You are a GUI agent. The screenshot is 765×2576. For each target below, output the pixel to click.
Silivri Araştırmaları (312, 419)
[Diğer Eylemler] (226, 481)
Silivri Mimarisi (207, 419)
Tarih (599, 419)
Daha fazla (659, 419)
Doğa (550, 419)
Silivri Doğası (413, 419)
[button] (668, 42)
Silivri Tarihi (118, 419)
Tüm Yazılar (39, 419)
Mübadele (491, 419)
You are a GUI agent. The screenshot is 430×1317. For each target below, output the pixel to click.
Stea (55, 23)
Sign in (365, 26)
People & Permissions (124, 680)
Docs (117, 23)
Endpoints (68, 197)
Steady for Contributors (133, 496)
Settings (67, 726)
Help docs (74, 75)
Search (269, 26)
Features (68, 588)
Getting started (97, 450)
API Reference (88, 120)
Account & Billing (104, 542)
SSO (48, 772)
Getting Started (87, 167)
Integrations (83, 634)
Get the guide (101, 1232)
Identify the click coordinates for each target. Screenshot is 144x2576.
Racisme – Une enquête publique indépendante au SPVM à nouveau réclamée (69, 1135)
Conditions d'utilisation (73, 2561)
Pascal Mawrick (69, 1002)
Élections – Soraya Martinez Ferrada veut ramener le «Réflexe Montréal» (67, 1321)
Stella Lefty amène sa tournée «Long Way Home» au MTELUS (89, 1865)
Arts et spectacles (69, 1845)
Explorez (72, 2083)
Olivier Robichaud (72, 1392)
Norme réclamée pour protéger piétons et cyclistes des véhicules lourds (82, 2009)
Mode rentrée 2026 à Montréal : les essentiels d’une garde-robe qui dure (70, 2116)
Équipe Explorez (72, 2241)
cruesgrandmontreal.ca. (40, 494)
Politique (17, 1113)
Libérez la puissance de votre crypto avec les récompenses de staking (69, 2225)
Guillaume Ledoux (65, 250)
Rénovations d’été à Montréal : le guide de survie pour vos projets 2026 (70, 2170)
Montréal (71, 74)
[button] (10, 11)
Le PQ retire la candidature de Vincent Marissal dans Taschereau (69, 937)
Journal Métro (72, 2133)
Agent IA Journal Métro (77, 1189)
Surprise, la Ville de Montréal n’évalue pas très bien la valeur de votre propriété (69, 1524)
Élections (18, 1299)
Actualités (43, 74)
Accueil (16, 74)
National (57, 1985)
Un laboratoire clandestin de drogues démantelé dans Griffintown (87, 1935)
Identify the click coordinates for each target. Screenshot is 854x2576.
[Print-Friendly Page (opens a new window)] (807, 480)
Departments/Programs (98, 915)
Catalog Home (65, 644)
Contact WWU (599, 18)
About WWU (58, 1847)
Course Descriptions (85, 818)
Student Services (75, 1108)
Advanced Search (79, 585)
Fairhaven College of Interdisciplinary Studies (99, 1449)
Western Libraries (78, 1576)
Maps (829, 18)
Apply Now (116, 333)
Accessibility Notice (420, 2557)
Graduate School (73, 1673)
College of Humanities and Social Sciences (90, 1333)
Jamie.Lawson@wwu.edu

* * *

- PROBLEM DESCRIPTION: Only lines holding the word "below" are wanted; list them all from the material.

- RESULT OF THE TASK:
You are a GUI agent. The screenshot is 765×2576. For each target below, output the pixel to click.
You are a GUI agent. The screenshot is 430×1317. For each target below, output the pixel to click.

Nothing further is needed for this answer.